Somado ao resultado negativo de janeiro, quando a indústria local fechou 200 postos de trabalho, o desempenho de março anula os ganhos empregatícios de fevereiro, quando o segmento abriu 427 novas vagas.

Com isso, o saldo de empregos da indústria do primeiro trimestre de 2022 ficou praticamente zerado. Entre janeiro e março deste ano, foram abertos 9.524 novos empregos formais no setor, contra 9.526 demissões – um saldo negativo de dois postos fechados.

Agropecuária também teve queda

Além da indústria, o setor agropecuário do Amazonas também fechou o mês de março com quedas na geração de empregos, tanto no resultado mensal como no acumulado do primeiro trimestre.

Pelos números do Caged, no mês passado ocorreram 102 contratações com carteira assinada e 189 demissões na agropecuária amazonense, desempenho que representa saldo de 87 postos fechados.

Já no acumulado de janeiro a março, o saldo foi de 331 vagas perdidas (324 admissões e 655 demissões)

Serviços abre mais vagas

Por outro lado, o setor de serviços foi o que mais contribuiu com a geração de novos postos de empregos no Amazonas nos dois cenários avaliados.

Levando em consideração apenas o mês de março, o segmento contribuiu com a abertura de 1.447 postos, com 9.072 admissões e 7.625 demissões; enquanto no acumulado do primeiro trimestre foram anotadas 27.651 admissões formais, 22.770 desligamentos e saldo positivo de 4.881 novos empregos.

Construção civil e comércio

A construção civil e o comércio também tiveram ganhos com a abertura de empregos.

No resultado mensal, o setor da construção civil obteve saldo de 115 vagas abertas (1.317 admissões e 1.202 demissões). No acumulado de janeiro a março, o incremento foi de 712 postos (4.630 admissões e 3.918 demissões)

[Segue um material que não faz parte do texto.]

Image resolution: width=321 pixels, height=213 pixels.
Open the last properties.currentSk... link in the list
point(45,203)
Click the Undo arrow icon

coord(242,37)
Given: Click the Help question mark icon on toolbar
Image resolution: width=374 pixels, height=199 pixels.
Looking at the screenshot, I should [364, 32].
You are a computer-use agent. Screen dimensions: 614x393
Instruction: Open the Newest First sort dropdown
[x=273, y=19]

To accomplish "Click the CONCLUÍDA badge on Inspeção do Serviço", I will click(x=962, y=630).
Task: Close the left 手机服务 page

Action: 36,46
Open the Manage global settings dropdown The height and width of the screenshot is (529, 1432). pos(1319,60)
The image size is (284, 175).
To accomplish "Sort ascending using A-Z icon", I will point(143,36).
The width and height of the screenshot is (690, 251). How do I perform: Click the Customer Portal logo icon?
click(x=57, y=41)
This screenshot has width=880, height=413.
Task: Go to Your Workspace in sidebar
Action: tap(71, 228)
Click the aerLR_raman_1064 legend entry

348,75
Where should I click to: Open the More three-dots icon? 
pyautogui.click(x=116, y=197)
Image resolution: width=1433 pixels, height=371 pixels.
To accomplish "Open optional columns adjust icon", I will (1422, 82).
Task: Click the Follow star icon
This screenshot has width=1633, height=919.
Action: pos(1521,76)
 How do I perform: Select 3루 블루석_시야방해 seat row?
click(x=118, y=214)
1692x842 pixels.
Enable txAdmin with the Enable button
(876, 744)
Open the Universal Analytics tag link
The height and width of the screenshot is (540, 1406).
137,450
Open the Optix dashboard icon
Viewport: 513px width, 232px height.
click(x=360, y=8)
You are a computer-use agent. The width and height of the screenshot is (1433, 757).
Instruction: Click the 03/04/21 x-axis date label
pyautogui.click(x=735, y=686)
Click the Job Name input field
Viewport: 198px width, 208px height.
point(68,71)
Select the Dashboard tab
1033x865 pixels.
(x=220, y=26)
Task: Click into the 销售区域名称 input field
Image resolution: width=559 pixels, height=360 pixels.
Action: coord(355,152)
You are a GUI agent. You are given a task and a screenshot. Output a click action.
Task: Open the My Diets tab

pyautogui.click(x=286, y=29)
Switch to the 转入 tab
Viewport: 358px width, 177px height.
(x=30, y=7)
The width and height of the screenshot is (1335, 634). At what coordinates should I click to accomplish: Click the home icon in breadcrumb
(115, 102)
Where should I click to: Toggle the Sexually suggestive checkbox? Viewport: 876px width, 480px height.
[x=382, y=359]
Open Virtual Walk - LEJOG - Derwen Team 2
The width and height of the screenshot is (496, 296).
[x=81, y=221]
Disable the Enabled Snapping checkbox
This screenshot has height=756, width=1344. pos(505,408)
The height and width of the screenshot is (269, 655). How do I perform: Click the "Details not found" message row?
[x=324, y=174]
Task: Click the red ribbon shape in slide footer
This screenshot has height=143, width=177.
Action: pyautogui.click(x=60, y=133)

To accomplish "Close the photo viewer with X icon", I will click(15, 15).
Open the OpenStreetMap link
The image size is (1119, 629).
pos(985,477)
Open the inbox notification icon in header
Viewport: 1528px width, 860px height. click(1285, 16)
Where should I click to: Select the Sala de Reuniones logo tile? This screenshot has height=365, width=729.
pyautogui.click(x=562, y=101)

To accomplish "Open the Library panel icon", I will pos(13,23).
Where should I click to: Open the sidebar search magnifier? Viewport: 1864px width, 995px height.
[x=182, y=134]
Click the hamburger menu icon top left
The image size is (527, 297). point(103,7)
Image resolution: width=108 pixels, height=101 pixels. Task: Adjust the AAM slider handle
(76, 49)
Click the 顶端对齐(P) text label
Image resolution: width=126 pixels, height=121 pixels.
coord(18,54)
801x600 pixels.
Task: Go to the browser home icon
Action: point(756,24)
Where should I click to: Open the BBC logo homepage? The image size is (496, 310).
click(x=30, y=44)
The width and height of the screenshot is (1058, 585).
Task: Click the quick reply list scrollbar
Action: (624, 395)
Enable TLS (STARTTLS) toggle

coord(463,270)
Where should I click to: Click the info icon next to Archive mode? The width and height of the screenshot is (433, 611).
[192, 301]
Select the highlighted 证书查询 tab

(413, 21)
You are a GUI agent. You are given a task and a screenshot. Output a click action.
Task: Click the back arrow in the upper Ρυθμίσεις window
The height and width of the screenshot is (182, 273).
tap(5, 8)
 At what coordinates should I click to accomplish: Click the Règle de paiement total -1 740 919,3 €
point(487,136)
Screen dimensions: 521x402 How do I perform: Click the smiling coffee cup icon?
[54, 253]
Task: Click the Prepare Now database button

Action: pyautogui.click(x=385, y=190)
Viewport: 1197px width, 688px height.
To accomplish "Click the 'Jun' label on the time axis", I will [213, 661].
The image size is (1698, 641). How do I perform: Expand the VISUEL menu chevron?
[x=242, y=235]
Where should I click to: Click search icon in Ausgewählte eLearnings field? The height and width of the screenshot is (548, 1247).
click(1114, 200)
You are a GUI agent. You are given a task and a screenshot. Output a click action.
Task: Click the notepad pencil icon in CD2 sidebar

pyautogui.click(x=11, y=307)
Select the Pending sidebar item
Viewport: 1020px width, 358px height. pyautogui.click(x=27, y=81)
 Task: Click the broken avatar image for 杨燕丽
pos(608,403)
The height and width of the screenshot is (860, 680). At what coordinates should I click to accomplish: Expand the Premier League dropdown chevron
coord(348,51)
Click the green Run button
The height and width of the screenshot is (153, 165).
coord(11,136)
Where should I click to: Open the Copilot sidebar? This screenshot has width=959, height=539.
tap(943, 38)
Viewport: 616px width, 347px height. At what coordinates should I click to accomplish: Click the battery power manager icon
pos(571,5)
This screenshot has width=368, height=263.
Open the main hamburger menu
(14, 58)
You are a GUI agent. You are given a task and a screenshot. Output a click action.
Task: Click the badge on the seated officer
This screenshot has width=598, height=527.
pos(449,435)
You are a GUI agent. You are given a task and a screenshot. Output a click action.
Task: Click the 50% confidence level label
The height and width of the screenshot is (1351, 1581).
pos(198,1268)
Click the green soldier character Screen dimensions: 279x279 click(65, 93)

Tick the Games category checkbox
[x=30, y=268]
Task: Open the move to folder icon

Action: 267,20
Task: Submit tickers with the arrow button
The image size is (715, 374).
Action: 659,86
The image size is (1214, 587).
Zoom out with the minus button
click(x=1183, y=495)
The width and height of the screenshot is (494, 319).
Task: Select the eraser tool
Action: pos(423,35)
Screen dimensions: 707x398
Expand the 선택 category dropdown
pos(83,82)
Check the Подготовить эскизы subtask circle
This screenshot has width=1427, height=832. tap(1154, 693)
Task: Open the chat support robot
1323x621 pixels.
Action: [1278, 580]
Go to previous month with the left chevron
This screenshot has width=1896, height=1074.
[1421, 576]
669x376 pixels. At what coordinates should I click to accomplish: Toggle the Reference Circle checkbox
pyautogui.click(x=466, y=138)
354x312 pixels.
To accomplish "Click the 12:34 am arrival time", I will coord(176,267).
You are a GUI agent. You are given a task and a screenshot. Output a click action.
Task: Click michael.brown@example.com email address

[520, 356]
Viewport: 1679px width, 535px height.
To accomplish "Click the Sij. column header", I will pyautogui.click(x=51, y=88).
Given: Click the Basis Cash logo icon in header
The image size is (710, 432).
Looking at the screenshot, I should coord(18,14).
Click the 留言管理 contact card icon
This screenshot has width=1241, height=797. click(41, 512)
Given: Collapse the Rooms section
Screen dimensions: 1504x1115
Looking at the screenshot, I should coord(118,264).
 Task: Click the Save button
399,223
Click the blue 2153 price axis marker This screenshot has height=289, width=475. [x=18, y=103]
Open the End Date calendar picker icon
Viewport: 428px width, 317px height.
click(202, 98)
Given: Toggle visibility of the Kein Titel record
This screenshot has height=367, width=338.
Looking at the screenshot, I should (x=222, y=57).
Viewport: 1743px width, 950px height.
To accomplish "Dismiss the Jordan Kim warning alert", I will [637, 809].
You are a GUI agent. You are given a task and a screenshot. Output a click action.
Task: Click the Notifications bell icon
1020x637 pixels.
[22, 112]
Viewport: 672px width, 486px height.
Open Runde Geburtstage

Já o setor varejista contribuiu com a abertura de 409 novas vagas em março (4.509 admissões e 4.100 demissões); enquanto no resultado acumulado foram 167 empregos formais gerados (13.699 admissões e 13.532 demissões).

Resultado geral

No fechamento total do mês de março, o Amazonas apresentou saldo positivo de 1.655 novas vagas formais de trabalho abertas, como resultado dos 18.049 trabalhadores admitidos, contra 16.394 demissões formais.

No resultado acumulado, o Estado aparece com 55.828 admissões em carteira e 50.401 desligamentos, o que deixa um saldo positivo de 5.427 postos criados em três meses.